**Provided text:**
# # #

Tech sell-off accelerates following Fed minutes

A sell-off in global technology stocks accelerated on Wednesday following minutes from the latest US Federal Reserve meeting that indicated the central bank may raise interest rates more quickly than expected.

The technology-heavy Nasdaq Composite fell 3.3 per cent, its biggest decline in almost a year, as fading concerns about the Omicron coronavirus variant were amplified by bets on rising interest rates, lowering the appeal of the tech sector that has prospered during the pandemic.

High-growth tech stocks are seen as particularly sensitive to rising interest rates and policy tightening that crimp future earnings potential, knocking the sector’s high valuations.

“Participants generally noted that, given their individual outlooks for the economy, the labour market, and inflation, it may become warranted to increase the federal funds rate sooner or at a faster pace than participants had earlier anticipated,” the minutes of the December Fed meeting said.

In addition, the minutes showed “almost all” participants on the Federal Open Market Committee thought it would be appropriate to let the central bank’s balance sheet begin to shrink in size once there has been an increase in its main policy rate.

The two-year Treasury note yield, which is sensitive to changes in monetary policy expectations, climbed after the release of the minutes to 0.82 per cent, its highest level since March 2020.

The yield on the benchmark 10-year US Treasury note, which moves inversely to the price of the debt, rose 0.05 percentage points to 1.70 per cent on Wednesday. It was about 1.5 per cent on December 31.

# # #

**Extracted records:**
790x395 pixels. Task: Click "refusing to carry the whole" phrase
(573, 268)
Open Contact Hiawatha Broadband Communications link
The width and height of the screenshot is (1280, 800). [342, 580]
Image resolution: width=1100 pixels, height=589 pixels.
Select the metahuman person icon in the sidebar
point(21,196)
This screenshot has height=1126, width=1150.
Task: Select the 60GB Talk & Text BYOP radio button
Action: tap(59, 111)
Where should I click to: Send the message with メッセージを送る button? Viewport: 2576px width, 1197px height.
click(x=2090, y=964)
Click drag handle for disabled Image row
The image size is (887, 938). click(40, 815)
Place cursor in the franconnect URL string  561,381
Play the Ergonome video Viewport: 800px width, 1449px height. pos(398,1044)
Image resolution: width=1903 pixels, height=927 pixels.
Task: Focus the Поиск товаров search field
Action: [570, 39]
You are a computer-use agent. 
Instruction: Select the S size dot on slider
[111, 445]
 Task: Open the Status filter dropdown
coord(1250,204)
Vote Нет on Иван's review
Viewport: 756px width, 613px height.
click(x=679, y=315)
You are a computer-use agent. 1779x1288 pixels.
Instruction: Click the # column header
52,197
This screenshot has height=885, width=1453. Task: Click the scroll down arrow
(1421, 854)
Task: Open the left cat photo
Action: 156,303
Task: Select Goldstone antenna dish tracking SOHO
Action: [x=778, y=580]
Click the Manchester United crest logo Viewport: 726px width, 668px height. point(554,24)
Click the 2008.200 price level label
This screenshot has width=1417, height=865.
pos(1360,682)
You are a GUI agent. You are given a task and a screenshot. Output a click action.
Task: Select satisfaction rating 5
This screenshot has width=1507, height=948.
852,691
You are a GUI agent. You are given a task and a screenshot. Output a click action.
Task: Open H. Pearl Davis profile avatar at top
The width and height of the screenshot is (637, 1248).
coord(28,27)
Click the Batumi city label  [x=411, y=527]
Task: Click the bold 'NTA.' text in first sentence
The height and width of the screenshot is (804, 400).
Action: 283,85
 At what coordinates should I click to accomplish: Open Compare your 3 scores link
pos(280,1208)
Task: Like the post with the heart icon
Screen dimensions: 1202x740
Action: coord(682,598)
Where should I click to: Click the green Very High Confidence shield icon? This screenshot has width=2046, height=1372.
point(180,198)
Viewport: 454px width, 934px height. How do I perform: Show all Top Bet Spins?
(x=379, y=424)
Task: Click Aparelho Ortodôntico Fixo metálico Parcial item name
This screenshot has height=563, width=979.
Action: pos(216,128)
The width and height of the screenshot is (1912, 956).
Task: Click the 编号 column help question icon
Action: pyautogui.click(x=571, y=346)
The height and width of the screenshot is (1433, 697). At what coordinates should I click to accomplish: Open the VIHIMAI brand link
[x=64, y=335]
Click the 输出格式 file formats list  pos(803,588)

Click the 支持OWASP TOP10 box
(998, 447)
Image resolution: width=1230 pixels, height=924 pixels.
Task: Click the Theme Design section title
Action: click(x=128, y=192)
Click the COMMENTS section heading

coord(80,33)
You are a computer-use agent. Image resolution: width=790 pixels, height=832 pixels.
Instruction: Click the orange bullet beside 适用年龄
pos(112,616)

# # #

**Your instructions:**
Answer these questions using the tech sell-off article.
(a) By how much did the Nasdaq Composite fall?
(b) What level did the two-year Treasury note yield reach after the minutes were released?
(c) What was the 10-year Treasury note yield on December 31?

**Written reply:**
(a) It fell 3.3 percent, its biggest decline in almost a year.
(b) It climbed to 0.82 percent, its highest level since March 2020.
(c) It was about 1.5 percent.